I suspect that this has to do with

dig +dnssec +norec dnskey uspto.gov @dns1.uspto.gov.
dig +dnssec +norec dnskey uspto.gov @sns2.uspto.gov.

failing with timeouts, while dig +dnssec +norec +vc dnskey uspto.gov
@dns1.uspto.gov.
dig +dnssec +norec +vc dnskey uspto.gov @dns2.uspto.gov.

work fine ... with a 1736-byte answer. Probably the fragmented
UDP response is getting lost somewhere near the authoritative
servers themselves.

But wouldn't it fall back to TCP then? Also with dig +cd I got an
instant answer, and the (old) cache dump contains the dnskey.

But it doesn't contain the RRSIGs for the DNSKEY. 'dig +norec +cdflag dnskey uspto.gov @dns1.uspto.gov' does not contain RRSIGs so it is only 1131 bytes. A non-EDNS0 query will receive the TC bit and will retry in TCP. 'dig +dnssec +norec dnskey uspto.gov @sns2.uspto.gov' has a response that includes the RRSIGs and is 1736 bytes, which on most ethernets will cause UDP fragmentation. I get a timeout when using dig with +dnssec and without +vc. However, 'dig +bufsize=1024 +dnssec +norec dnskey uspto.gov @dns1.uspto.gov' which sets an EDNS0 buffer size of 1024, does get a response, after retrying in TCP mode.

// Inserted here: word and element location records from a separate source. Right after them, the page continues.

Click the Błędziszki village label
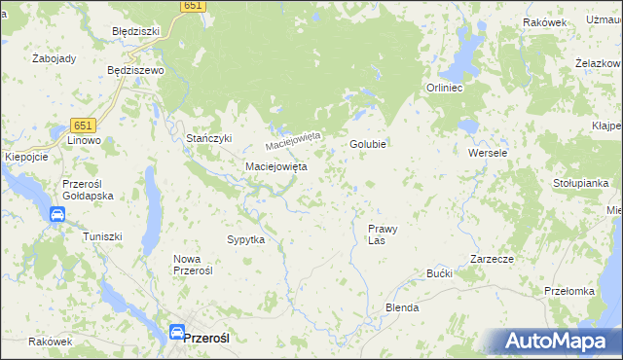click(135, 31)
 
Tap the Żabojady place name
click(54, 58)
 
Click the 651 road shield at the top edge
click(193, 6)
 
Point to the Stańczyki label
click(209, 138)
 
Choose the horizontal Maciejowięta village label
click(275, 166)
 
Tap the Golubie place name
click(369, 144)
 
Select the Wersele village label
click(488, 154)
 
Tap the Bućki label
click(440, 273)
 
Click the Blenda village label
click(402, 307)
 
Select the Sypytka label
click(246, 238)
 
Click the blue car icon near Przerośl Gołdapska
click(57, 214)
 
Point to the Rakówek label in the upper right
click(544, 22)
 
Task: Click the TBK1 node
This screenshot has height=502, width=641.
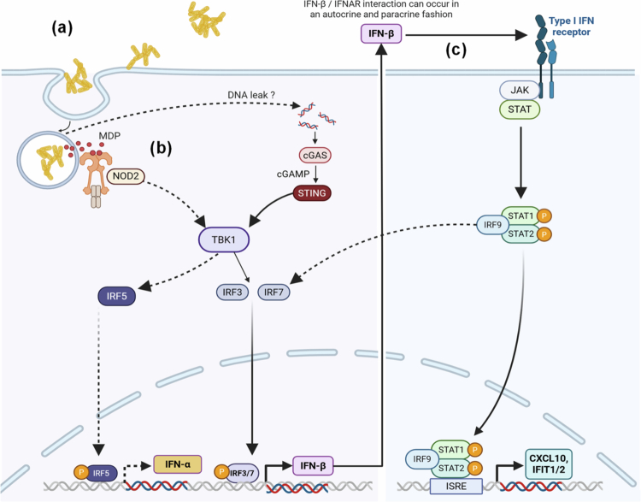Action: coord(224,239)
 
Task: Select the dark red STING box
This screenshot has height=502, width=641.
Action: coord(312,193)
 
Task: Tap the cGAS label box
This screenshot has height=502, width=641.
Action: coord(315,156)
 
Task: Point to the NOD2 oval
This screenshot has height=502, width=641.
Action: coord(126,176)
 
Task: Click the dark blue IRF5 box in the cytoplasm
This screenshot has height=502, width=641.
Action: coord(117,296)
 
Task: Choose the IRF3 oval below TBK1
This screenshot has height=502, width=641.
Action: coord(232,292)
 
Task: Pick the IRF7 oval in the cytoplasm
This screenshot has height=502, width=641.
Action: coord(273,292)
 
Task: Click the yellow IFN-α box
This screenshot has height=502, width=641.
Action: coord(178,464)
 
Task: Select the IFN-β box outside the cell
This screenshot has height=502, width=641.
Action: coord(381,33)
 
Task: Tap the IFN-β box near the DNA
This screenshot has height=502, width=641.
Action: coord(313,465)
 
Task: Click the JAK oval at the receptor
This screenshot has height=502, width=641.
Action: coord(519,90)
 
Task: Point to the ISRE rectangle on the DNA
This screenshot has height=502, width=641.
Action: coord(456,486)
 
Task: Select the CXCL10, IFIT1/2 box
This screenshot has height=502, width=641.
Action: coord(549,464)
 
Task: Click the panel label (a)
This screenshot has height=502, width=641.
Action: coord(62,28)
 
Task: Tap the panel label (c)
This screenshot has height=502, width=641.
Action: coord(456,50)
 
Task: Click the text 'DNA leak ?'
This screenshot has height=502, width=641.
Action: coord(251,95)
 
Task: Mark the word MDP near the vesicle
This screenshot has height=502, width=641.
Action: coord(109,135)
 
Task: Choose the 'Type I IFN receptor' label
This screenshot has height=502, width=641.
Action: coord(571,27)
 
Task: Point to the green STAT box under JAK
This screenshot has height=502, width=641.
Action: coord(520,109)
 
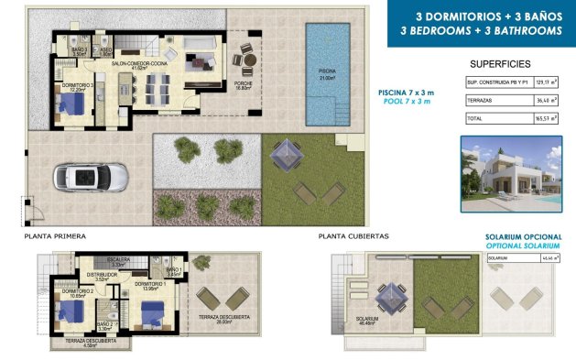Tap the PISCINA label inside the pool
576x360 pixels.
(327, 71)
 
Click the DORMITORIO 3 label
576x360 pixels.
(76, 85)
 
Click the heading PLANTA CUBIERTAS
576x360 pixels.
(353, 235)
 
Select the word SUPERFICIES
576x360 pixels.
(500, 65)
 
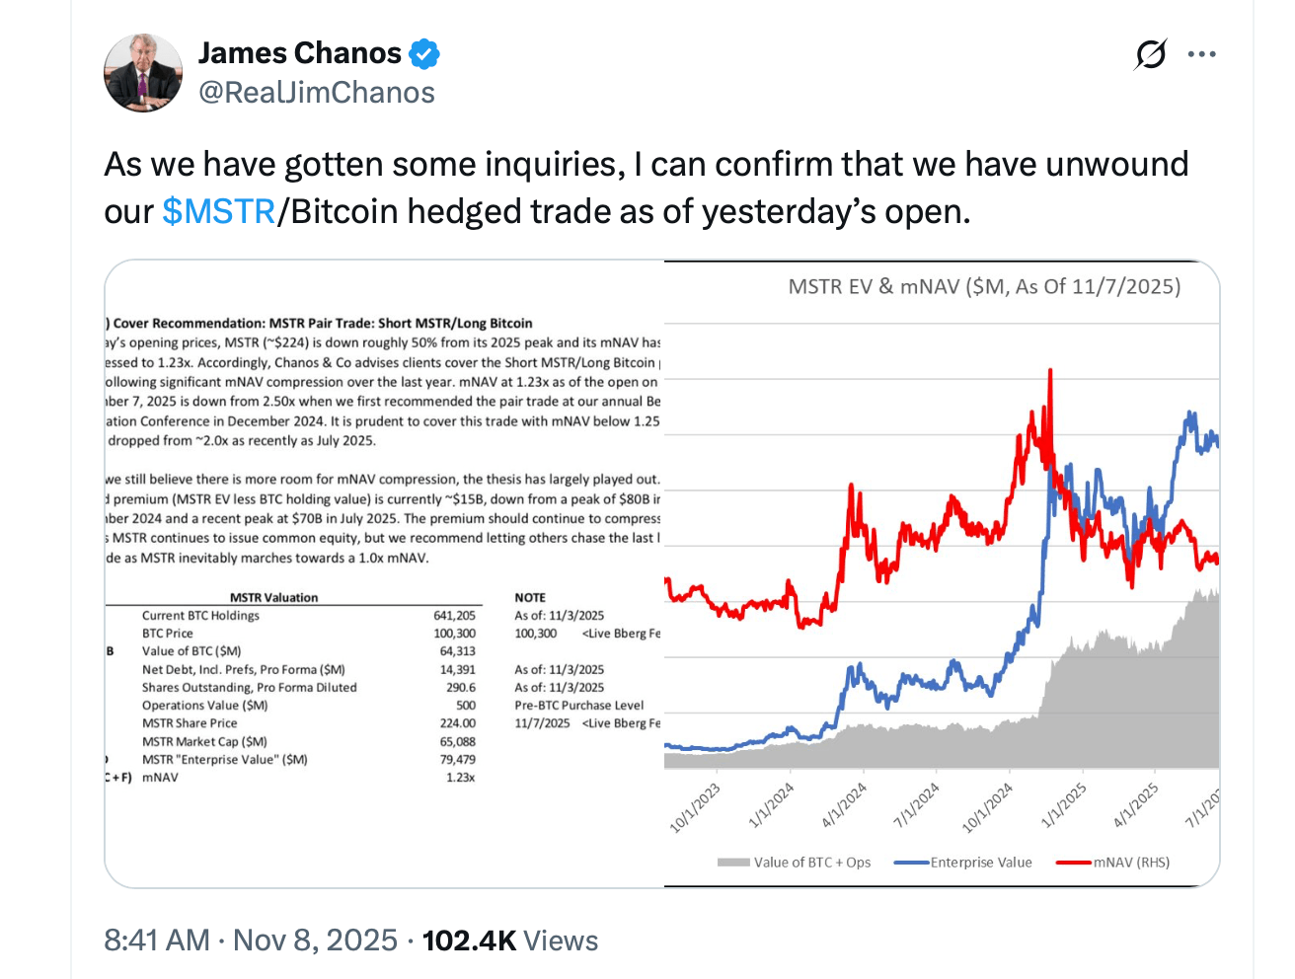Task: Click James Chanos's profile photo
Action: tap(143, 73)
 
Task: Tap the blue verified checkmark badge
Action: tap(424, 53)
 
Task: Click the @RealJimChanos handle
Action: tap(317, 93)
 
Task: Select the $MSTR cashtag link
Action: tap(218, 211)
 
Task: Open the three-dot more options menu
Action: tap(1201, 54)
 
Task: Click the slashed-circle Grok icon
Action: tap(1151, 54)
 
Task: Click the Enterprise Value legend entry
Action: tap(980, 863)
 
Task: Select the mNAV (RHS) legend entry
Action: tap(1130, 863)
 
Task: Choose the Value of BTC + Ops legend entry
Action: tap(811, 863)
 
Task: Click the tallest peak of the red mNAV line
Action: tap(1050, 371)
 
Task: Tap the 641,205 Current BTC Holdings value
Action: tap(454, 616)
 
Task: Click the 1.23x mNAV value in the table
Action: tap(460, 778)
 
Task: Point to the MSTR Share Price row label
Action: tap(190, 723)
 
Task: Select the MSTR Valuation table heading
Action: tap(273, 598)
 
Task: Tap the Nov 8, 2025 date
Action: tap(315, 941)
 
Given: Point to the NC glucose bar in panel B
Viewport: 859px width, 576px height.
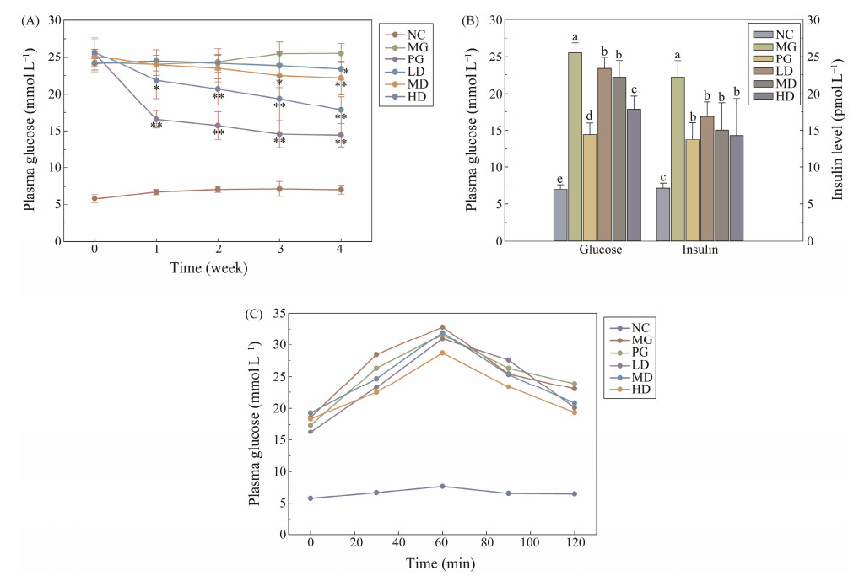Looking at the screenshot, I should point(560,214).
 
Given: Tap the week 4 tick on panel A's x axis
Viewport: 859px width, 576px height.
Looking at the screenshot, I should point(341,251).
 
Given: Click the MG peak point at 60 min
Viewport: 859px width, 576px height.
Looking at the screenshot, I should point(442,327).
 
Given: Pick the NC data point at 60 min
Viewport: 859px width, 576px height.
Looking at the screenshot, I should point(442,486).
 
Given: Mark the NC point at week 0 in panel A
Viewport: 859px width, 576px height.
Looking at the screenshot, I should point(95,198).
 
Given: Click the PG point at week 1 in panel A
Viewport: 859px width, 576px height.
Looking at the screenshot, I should point(156,119).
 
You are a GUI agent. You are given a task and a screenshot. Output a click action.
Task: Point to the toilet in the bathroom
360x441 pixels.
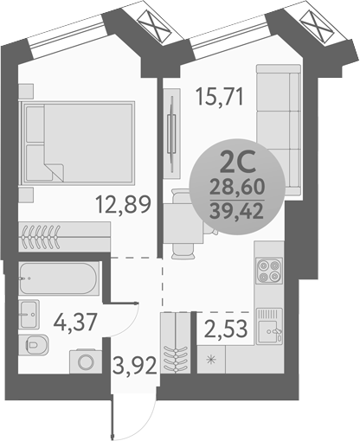pyautogui.click(x=36, y=344)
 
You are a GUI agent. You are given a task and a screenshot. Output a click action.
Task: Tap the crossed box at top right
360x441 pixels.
pyautogui.click(x=315, y=24)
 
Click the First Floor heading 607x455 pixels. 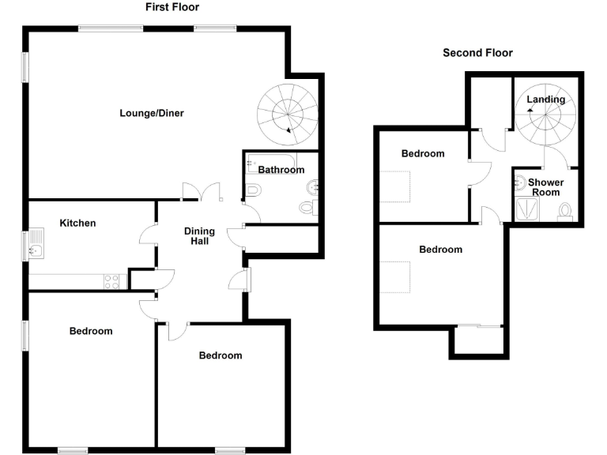172,7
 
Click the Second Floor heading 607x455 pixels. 477,53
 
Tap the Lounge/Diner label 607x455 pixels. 152,113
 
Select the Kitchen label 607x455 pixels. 77,223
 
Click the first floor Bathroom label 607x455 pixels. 281,170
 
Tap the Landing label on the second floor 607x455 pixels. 546,100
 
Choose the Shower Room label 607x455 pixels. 545,187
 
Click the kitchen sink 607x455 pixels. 37,252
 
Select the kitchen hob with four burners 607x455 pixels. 111,280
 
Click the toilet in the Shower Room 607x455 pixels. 564,211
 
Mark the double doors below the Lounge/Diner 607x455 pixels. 202,192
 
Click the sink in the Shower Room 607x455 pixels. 520,184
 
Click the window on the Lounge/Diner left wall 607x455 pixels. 25,67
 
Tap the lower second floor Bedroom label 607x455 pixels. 440,250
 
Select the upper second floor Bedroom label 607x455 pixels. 423,154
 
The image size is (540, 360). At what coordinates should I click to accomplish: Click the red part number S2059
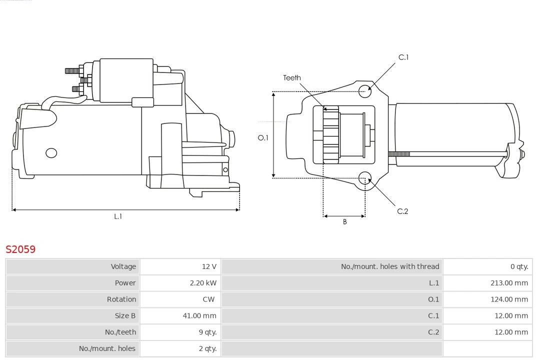(x=20, y=249)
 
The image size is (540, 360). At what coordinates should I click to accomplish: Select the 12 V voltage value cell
(x=209, y=266)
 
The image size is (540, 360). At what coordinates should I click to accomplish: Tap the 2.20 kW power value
(x=203, y=283)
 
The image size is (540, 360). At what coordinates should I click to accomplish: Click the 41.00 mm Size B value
(x=200, y=316)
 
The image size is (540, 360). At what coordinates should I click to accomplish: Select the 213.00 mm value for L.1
(x=509, y=283)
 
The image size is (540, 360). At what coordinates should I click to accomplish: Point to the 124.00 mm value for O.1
(x=509, y=300)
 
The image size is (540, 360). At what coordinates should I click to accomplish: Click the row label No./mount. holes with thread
(x=390, y=266)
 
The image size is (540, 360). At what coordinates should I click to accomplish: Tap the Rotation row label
(x=121, y=300)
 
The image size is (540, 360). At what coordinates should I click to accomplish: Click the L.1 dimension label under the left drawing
(x=118, y=216)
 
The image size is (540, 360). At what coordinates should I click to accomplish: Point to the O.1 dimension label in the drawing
(x=263, y=138)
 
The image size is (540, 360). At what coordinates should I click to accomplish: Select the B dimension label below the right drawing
(x=344, y=222)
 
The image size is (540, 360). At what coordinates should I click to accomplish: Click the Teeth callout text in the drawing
(x=292, y=78)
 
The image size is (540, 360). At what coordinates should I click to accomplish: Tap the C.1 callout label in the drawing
(x=403, y=58)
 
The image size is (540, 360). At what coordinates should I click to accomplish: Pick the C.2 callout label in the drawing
(x=402, y=212)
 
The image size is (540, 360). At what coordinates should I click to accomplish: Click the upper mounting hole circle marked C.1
(x=366, y=90)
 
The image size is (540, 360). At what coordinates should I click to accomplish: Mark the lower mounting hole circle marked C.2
(x=366, y=178)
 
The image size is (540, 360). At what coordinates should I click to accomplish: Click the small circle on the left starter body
(x=51, y=153)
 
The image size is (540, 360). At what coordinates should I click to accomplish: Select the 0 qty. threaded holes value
(x=519, y=266)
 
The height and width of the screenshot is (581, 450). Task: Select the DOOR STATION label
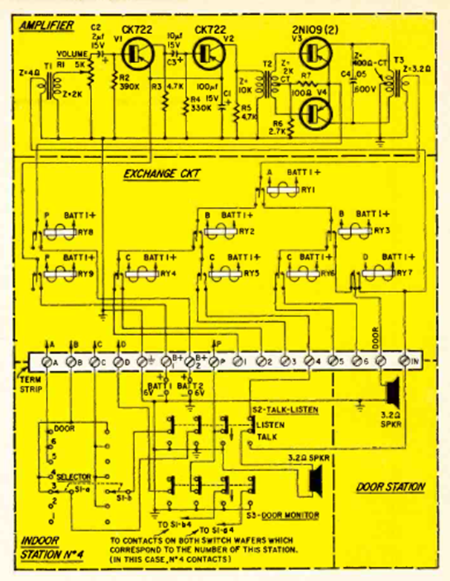click(390, 487)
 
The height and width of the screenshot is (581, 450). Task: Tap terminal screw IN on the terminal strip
click(405, 362)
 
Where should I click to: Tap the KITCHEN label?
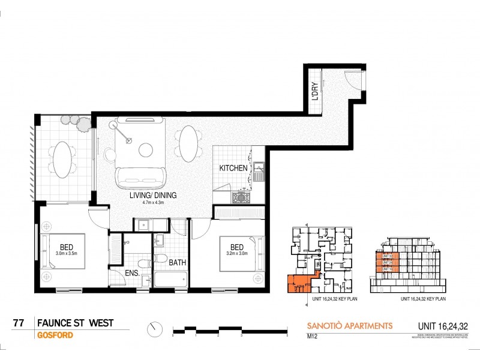click(233, 168)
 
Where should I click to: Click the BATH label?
click(177, 262)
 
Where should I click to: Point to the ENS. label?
click(133, 274)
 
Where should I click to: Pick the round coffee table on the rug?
click(146, 149)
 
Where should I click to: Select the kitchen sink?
click(259, 172)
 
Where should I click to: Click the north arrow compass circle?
click(155, 329)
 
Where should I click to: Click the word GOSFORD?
click(55, 335)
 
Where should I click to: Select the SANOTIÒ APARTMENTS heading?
click(349, 326)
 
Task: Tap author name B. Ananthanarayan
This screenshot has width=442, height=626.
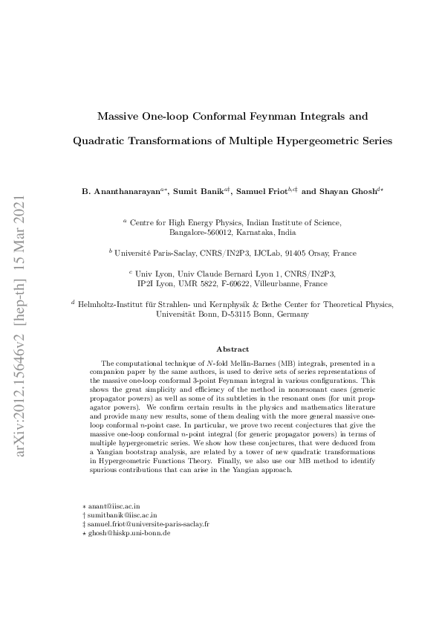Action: [123, 191]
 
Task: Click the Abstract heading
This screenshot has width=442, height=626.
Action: [232, 349]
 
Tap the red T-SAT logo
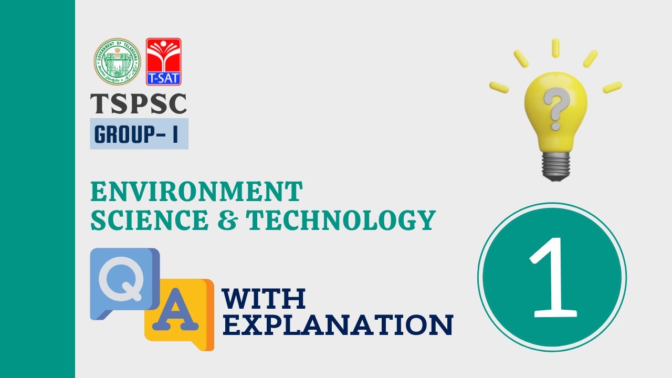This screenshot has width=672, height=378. point(163,62)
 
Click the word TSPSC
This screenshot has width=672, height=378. point(139,104)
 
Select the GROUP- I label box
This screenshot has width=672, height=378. point(139,134)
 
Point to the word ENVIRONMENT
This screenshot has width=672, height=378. point(196,192)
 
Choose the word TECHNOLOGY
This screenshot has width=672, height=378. point(342,220)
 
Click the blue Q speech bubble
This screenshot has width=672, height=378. point(124,282)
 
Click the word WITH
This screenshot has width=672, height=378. point(264,299)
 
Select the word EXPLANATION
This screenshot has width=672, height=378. point(338,326)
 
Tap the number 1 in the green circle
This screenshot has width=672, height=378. point(552,277)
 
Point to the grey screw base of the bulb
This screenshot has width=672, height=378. point(554,165)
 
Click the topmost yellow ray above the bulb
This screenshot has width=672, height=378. point(555,47)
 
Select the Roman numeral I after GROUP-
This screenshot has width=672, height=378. point(175,134)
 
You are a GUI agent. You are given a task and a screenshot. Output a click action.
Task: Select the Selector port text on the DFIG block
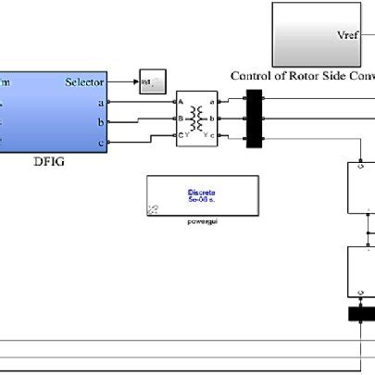pos(85,81)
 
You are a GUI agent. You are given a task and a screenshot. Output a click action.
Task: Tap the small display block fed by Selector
pos(152,82)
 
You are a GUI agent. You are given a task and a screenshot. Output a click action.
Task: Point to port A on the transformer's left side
pos(181,102)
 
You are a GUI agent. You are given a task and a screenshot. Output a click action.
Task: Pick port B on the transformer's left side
pos(181,119)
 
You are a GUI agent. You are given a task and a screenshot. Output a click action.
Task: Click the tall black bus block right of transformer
pos(253,119)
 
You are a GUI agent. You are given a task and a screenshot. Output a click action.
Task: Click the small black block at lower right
pos(361,314)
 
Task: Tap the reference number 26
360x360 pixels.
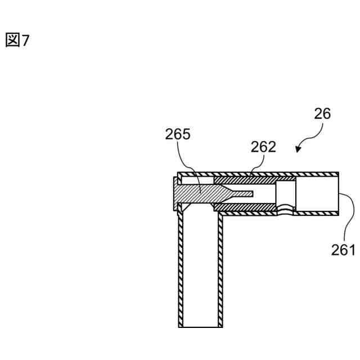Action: (323, 115)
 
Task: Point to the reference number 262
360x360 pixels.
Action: (263, 147)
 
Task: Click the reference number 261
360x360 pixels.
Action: (342, 249)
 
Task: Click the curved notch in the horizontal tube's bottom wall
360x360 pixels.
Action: (287, 212)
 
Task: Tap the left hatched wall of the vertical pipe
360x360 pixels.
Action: (181, 270)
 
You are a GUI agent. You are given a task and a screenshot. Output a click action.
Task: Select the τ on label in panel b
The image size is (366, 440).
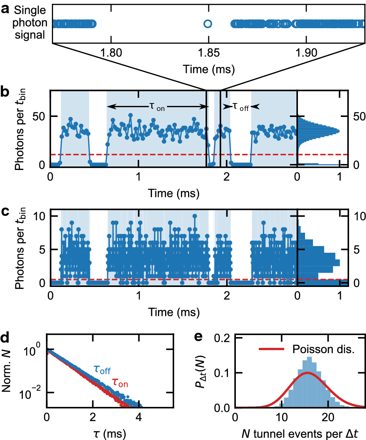coord(157,107)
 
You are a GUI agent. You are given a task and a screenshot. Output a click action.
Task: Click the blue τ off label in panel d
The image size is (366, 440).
coord(102,369)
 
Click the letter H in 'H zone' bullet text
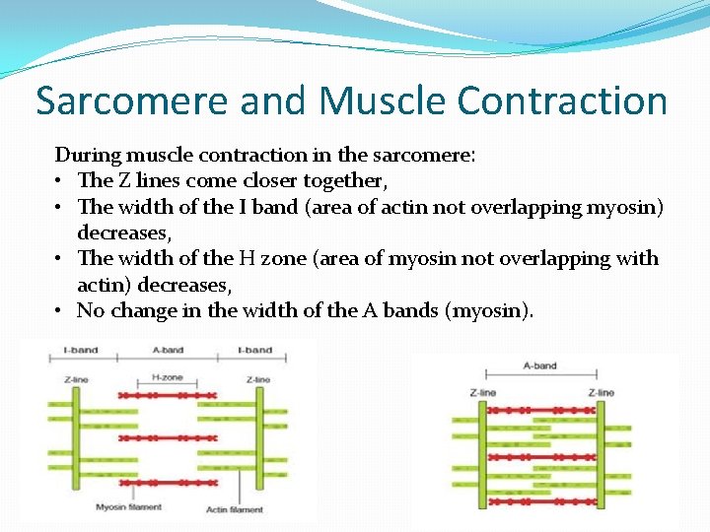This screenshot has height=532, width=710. [x=248, y=259]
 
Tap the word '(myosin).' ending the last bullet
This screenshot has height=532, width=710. [x=490, y=311]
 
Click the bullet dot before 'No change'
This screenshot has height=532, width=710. [x=61, y=311]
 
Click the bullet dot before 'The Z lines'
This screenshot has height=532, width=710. [x=61, y=181]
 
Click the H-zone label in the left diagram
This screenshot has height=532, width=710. [x=168, y=377]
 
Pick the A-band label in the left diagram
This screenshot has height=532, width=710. [x=168, y=350]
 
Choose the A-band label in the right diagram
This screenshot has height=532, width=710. [x=539, y=366]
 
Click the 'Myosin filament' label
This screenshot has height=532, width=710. [x=128, y=507]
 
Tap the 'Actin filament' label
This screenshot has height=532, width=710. [x=234, y=509]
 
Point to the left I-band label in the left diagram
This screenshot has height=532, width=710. [x=80, y=350]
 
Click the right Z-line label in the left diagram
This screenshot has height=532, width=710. [x=258, y=379]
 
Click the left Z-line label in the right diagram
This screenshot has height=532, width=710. [x=483, y=392]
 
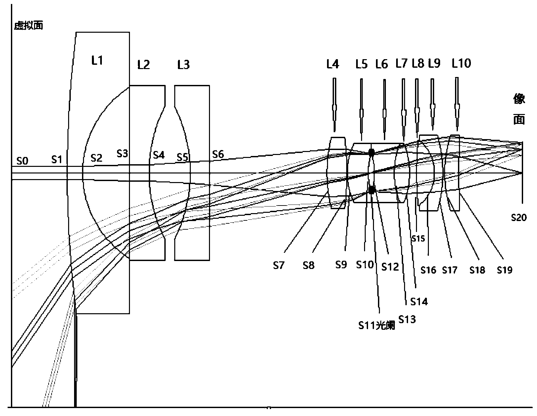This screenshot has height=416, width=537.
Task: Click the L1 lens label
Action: coord(97,60)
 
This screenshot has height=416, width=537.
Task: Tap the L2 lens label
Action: coord(144,65)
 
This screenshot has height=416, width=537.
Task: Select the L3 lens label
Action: coord(184,65)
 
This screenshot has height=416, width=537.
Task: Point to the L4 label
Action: coord(333,64)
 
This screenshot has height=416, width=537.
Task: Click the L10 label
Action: coord(461,63)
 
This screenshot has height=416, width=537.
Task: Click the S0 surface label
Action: coord(22,161)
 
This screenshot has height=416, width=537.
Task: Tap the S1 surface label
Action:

In other words, uspto.gov's DNS servers and network are able to send responses longer than 512 bytes, but if the response is longer than 1500 bytes, something in the network between those DNS servers and the rest of us is blocking the UDP fragments.

Note that later versions of BIND can generally deal with this, as they will lower their EDNS0 buffer sizes until they get a response.